(Extracted data entries)
________
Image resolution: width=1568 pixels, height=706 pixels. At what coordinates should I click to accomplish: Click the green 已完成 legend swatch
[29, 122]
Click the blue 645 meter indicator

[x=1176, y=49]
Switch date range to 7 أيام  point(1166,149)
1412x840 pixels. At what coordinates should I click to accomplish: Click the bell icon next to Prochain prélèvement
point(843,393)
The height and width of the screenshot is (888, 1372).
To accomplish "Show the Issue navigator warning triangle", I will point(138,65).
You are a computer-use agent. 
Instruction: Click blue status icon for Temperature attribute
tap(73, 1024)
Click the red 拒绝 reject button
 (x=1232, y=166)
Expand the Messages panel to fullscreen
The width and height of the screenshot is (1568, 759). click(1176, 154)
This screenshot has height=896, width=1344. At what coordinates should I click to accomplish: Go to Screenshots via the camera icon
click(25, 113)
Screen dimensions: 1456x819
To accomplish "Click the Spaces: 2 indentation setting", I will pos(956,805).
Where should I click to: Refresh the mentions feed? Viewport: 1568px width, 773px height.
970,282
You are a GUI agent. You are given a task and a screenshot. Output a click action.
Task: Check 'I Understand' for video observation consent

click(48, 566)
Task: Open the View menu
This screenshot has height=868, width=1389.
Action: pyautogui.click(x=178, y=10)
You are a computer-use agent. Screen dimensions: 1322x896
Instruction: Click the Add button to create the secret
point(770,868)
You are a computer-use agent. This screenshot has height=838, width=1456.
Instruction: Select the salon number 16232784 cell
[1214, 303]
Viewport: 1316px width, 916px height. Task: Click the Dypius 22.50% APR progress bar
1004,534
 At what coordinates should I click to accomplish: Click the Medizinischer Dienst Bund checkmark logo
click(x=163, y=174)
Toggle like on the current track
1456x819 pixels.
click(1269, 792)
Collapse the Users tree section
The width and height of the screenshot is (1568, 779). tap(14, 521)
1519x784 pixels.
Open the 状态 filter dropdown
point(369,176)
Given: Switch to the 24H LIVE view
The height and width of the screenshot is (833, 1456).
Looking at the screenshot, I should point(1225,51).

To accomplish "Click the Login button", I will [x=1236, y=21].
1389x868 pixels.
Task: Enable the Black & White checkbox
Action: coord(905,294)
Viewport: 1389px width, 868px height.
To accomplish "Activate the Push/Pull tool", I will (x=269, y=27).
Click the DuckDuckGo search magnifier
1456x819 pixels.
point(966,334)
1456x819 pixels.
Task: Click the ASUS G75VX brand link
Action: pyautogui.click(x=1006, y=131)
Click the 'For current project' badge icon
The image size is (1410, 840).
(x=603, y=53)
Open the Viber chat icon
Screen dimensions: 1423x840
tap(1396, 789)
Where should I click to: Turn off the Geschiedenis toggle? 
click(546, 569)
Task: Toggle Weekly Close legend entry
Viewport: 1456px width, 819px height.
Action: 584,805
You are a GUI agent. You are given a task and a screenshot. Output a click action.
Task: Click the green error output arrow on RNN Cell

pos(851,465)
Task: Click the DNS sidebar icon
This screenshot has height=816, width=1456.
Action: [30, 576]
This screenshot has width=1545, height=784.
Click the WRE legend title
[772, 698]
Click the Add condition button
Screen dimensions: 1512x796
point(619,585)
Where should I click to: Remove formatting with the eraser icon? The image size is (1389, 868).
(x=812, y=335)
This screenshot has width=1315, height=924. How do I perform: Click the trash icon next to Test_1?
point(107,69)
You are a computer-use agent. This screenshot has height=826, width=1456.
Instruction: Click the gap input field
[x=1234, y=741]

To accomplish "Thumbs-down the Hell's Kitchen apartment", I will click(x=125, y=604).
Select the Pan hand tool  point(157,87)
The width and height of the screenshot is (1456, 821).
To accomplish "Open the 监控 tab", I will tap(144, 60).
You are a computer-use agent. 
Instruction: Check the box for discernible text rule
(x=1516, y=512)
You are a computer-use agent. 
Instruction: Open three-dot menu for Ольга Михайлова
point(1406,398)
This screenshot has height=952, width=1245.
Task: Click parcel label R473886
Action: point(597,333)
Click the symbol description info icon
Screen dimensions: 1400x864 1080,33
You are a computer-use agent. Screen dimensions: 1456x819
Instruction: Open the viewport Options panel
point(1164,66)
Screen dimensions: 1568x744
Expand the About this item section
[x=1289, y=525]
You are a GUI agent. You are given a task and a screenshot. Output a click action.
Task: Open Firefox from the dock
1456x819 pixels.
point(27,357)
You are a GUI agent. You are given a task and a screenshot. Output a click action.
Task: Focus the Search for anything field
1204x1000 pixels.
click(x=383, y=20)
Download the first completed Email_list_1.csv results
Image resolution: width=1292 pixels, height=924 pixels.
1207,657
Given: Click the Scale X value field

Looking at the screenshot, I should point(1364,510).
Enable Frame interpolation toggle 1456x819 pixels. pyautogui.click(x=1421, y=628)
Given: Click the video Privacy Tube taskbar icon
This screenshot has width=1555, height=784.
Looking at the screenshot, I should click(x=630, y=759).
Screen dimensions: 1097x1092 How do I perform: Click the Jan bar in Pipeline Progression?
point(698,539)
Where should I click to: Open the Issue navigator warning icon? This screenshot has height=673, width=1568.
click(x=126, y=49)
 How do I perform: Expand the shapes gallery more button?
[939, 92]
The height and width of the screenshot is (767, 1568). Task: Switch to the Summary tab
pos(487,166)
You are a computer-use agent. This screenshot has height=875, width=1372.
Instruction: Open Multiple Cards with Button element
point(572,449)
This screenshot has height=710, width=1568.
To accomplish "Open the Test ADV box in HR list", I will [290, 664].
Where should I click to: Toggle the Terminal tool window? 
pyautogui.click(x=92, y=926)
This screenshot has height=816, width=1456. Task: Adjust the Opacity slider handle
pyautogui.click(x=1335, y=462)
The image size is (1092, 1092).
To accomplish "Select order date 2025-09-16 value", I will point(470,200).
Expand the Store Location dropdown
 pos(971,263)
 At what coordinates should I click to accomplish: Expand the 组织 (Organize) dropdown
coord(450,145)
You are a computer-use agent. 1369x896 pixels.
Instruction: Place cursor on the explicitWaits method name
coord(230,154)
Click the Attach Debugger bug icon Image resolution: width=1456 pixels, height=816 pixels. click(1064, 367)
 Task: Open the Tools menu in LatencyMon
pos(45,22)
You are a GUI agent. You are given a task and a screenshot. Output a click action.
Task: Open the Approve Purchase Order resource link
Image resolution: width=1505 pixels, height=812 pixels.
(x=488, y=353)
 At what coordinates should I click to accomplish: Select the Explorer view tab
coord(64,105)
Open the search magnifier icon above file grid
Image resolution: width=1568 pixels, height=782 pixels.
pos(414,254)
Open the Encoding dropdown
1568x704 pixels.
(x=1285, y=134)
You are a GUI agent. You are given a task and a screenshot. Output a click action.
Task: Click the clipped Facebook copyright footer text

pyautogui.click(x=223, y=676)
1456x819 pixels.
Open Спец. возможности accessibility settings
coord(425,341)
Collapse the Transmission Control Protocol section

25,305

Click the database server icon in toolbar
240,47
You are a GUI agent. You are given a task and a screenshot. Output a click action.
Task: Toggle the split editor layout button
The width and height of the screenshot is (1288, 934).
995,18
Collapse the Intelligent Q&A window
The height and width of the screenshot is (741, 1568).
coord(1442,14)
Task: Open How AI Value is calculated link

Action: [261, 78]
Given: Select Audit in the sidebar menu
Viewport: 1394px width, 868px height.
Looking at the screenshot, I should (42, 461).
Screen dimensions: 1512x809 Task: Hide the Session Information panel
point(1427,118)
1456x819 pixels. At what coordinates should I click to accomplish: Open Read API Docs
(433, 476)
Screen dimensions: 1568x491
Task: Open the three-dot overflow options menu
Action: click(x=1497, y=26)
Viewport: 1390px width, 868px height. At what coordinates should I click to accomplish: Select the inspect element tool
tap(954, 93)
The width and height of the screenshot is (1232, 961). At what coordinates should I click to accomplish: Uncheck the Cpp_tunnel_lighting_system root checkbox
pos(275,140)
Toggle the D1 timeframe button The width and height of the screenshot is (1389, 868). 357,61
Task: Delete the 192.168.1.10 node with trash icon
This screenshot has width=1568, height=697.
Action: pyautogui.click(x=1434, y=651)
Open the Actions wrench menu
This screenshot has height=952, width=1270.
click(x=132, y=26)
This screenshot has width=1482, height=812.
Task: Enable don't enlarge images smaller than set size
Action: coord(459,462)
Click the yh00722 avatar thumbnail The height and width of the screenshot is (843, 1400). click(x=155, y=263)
________
→ Assignment
If a line in the entries holds the string "sidebar", copy it.

→ Task answer
Task: Click the DNS sidebar icon
Given: Select Audit in the sidebar menu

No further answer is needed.